Il quarto sì per una chiesa che impara passo a passo a essere in diaspora, in una diaspora feconda. La vita cristiana in diaspora è una vita di rappresentanza. In tutte le parrocchie, anche nei villaggi dove i partecipanti alla vita parrocchiale sono ormai minoranza, voi siete rappresentanti di molti. Vivete la vostra fede non solo per voi, ma anche per gli altri. Portateli come la Madonna con il mantello. Ognuno crede anche per gli altri, non solo per se stesso. Essere cristiano nella città secolare è essere rappresentante. Possiamo tanto imparare dagli ebrei. Loro hanno la convinzione che quando in una città ci sono dieci ebrei ciò sia una benedizione per quella città. Questo vale per tutti noi, rappresentanza come fuoco della nuova evangelizzazione.
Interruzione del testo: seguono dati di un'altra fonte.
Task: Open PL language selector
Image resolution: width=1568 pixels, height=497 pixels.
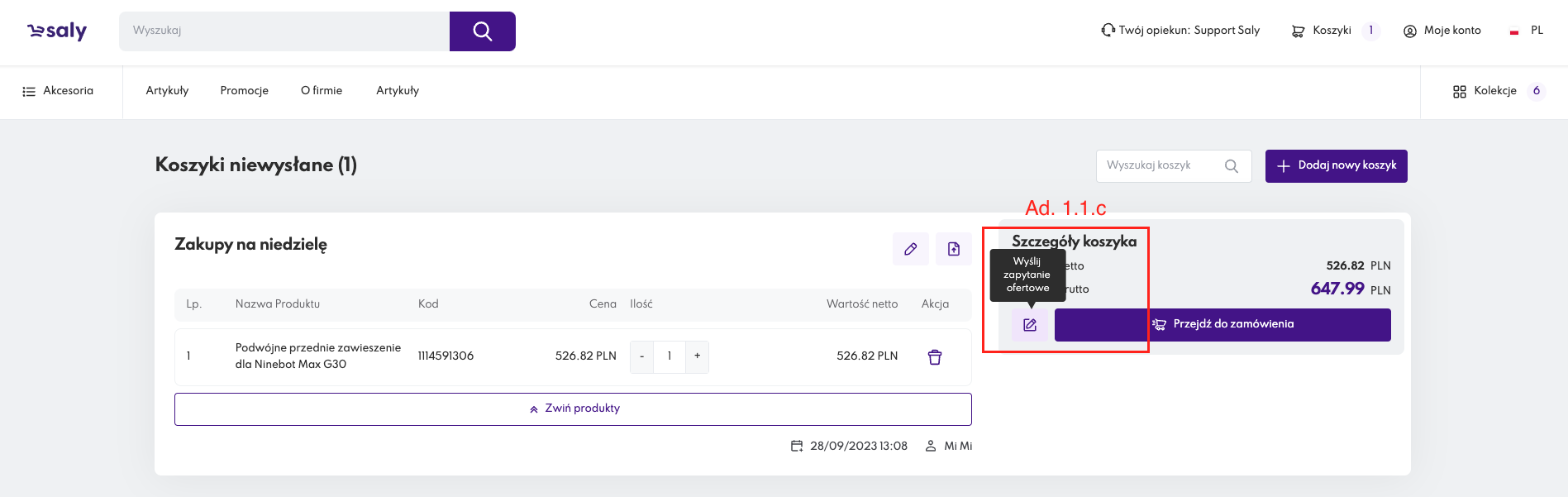Action: point(1527,31)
L’ultimo sì è al nostro ruolo per la società. E questo anche se siamo minoranza, anche se politicamente in molti campi in Europa non abbiamo più il potere di imporre la legislazione che ci piacerebbe o che pensiamo corrisponda al diritto naturale. Pensiamo al discorso dell’aborto, dell’eutanasia, alle discussioni drammatiche che chiedono il diritto umano all’aborto, la limitazione della libertà di coscienza dei medici. Nonostante siamo pochi, abbiamo il ruolo del sale, che è sempre in minoranza. Non piacerebbe, infatti, una pasta dove il sale è in abbondanza. Le nostre parrocchie, le nostre comunità, i nostri movimenti, conventi, associazioni, sono una grande rete di carità, di misericordia, di coscienza sociale. E quanto più la rete sociale della società diventa debole, tanto più importante diventa l’impegno cristiano nella società.